Im Kanton Bern ist es für Kinder- und Jugendheime finanziell interessant, Kinder möglichst lange in der Institution zu behalten. Das kommt den Staat teuer zu stehen und erschwert die Integration der Jugendlichen.

Hansueli Rindlisbacher, Leiter des Zentrums für Sozial- und Heilpädagogik Landorf Köniz-Schlössli Kehrsatz.
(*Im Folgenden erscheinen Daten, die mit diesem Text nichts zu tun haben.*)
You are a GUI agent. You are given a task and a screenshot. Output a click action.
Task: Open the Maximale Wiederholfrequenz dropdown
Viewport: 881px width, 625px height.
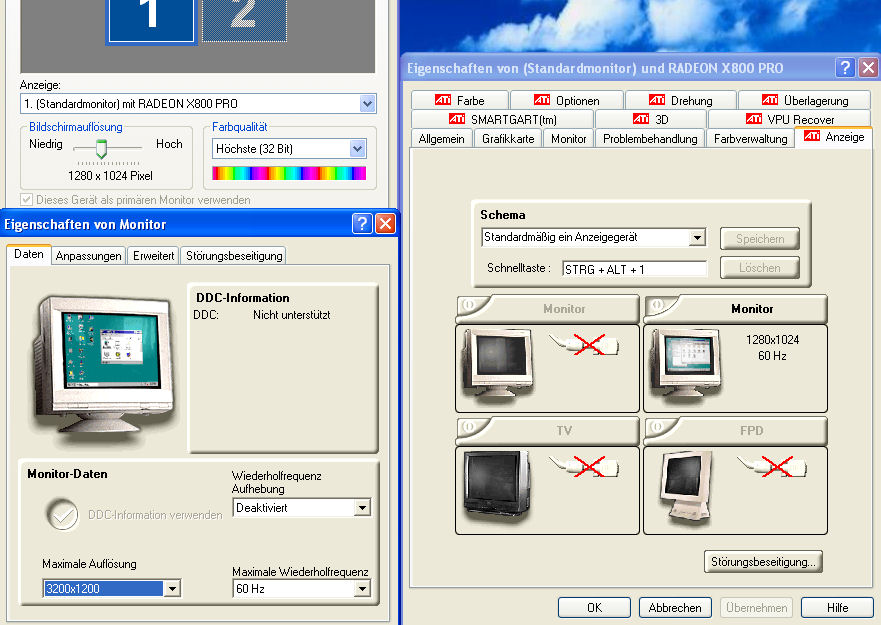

Hansueli Rindlisbacher, Leiter des Zentrums für Sozial- und Heilpädagogik Landorf Köniz-Schlössli Kehrsatz.
Christian Pfander

Ab und zu kommt es auch in Ittigen vor, dass Eltern mit einem Kind nicht mehr zurechtkommen. Dann muss der Sozialdienst eine Lösung suchen. «Das ist immer eine ziemliche Übung, bis man den richtigen Platz gefunden hat», sagt der Sozialarbeiter Alexander Kobel. In Ittigen bevorzuge man möglichst nahe liegende Einrichtungen, die schon Schritte hin zu einer flexiblen Jugend- und Familienhilfe unternommen hätten. Kobel nennt das Burgerliche Jugendwohnheim Schosshalde, den Familien-Support Bern-Brünnen und das Zentrum für Sozial- und Heilpädagogik Landorf Köniz-Schlössli Kehrsatz. Letzteres beispielsweise bietet seit 2004 nicht mehr bloss stationäre Heimplätze an.